◆ **Document extract**
┄┄┄┄┄┄┄┄┄┄┄┄┄┄┄┄┄┄┄┄
Prediction diversity is not degraded

The value of the “wisdom of crowds” comes from the aggregation of diverse perspectives. If LLMs, through their often fairly consistent outputs, guide or anchor a range of forecasters to a particular way of thinking, it could homogenize predictions and make them less accurate and useful. However this was found not to be the case.   

Forecasting is an excellent use case for demonstrating AI-augmented thinking

Too many are focusing on AI as a substitute for human capabilities when its greatest value is in augmenting our thinking. In fact forecasting is a highly pertinent use case. 

Accurate forecasting requires a wide range of distinctive human capabilities due to the extreme complexity of decision factors. LLMs severely underperform humans if compared directly, but when used effectively can substantially improve human performance. As the authors write:

Our results show the promise of augmenting human decision-making with LLMs…  the augmentation ability of LLMs, ranging from providing answers outright to engaging with it in a back-and-forth manner can improve human performance and reasoning in contexts that are strictly outside the model’s training data environment… LLM augmentation may prove to be a valuable approach to integrating machine and human capabilities.

The ‘Superforecaster’ prompt

Below is the Superforecaster prompt used in the study. In my own trials it provides variable results and outcomes depending on how it is used, but always provides a solid starting point for useful back-and-forth interaction and refinement of thinking on forecasts. This is also available in the ThoughtWeaver app.
┄┄┄┄┄┄┄┄┄┄┄┄┄┄┄┄┄┄┄┄
◆ **Problem set**
a – In the passage on LLM-augmented forecasting, what does the value of the "wisdom of crowds" come from?
b – Continue the passage on LLM-augmented forecasting, starting after its final sentence.

Collection entries:
┄┄┄┄┄┄┄┄┄┄┄┄┄┄┄┄┄┄┄┄
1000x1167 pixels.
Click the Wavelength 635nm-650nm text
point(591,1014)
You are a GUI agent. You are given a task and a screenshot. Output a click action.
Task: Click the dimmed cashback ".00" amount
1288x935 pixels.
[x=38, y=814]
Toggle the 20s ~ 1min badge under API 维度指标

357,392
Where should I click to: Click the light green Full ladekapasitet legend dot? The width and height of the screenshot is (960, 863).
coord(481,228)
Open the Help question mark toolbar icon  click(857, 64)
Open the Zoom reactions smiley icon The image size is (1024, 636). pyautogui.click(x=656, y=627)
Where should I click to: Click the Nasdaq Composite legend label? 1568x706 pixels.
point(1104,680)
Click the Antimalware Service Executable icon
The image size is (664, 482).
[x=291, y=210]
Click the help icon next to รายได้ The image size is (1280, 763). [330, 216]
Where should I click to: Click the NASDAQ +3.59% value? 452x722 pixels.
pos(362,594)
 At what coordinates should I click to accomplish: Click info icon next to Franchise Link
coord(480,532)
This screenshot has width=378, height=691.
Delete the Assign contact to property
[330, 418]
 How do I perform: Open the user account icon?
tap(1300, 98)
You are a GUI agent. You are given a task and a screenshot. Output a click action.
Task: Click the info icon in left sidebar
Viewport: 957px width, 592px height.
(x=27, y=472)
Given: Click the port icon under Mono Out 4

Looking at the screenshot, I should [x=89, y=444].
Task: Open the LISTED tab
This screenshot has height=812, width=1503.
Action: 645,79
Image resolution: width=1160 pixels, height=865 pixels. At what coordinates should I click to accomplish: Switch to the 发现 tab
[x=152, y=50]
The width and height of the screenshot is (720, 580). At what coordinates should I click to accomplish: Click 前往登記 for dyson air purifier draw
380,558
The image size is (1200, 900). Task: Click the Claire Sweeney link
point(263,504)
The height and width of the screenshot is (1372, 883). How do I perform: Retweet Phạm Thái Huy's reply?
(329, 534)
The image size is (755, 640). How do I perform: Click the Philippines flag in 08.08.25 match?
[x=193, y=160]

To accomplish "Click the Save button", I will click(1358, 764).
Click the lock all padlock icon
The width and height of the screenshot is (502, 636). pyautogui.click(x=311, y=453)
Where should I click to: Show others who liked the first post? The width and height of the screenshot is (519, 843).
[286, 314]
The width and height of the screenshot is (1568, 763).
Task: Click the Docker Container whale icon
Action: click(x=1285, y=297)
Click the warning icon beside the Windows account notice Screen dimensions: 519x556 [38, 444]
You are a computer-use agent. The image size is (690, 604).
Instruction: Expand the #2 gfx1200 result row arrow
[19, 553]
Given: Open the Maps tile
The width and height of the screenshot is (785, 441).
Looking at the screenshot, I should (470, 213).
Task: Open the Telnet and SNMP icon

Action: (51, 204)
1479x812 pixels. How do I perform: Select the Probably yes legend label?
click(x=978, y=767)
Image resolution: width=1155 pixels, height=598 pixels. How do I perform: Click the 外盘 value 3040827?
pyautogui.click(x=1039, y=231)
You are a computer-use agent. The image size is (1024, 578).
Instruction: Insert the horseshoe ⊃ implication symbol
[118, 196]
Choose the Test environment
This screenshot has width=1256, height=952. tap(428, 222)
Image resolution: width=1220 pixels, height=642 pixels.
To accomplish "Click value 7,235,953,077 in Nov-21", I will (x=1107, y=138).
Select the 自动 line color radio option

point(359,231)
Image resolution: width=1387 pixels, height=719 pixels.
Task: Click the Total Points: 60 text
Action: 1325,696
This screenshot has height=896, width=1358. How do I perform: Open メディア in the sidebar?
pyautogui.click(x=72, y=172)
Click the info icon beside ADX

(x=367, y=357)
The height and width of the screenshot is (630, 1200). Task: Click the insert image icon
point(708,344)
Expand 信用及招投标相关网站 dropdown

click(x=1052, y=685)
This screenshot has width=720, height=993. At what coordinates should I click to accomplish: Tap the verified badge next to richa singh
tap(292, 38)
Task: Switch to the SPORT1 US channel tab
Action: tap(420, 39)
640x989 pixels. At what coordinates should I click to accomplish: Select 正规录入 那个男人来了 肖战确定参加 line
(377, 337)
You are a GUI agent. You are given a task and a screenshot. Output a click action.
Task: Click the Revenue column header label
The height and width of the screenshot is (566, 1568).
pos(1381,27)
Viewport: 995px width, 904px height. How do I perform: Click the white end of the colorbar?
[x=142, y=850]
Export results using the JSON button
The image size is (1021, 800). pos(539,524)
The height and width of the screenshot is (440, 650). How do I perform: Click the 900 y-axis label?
┄┄┄┄┄┄┄┄┄┄┄┄┄┄┄┄┄┄┄┄
◆ **Results in order**
a – It comes from the aggregation of diverse perspectives.

b –
###

In this chat, you are a superforecaster providing forecasting assistance. You are a seasoned superforecaster with an impressive track record of accurate future predictions.

Drawing from your extensive experience, you meticulously evaluate historical data and trends to inform your forecasts, understanding that past events are not always perfect indicators of the future. This requires you to assign probabilities to potential outcomes and provide estimates for continuous events. Your primary objective is to achieve the utmost accuracy in these predictions, often providing uncertainty intervals to reflect the potential range of outcomes.

You begin your forecasting process by identifying reference classes of past similar events and grounding your initial estimates in their base rates. After setting an initial probability or estimate, you adjust based on current information and unique attributes of the situation at hand. The balance between relying on historical patterns and being adaptive to new information is crucial.

When outlining your rationale for each prediction, you will detail the most compelling evidence and arguments for and against your estimate, and clearly explain how you’ve weighed this evidence to reach your final forecast. Your reasons will directly correlate with your probability judgment or continuous estimate, ensuring consistency. Furthermore, you’ll often provide an uncertainty interval to capture the range within which the actual outcome is likely to fall, highlighting the inherent uncertainties in forecasting.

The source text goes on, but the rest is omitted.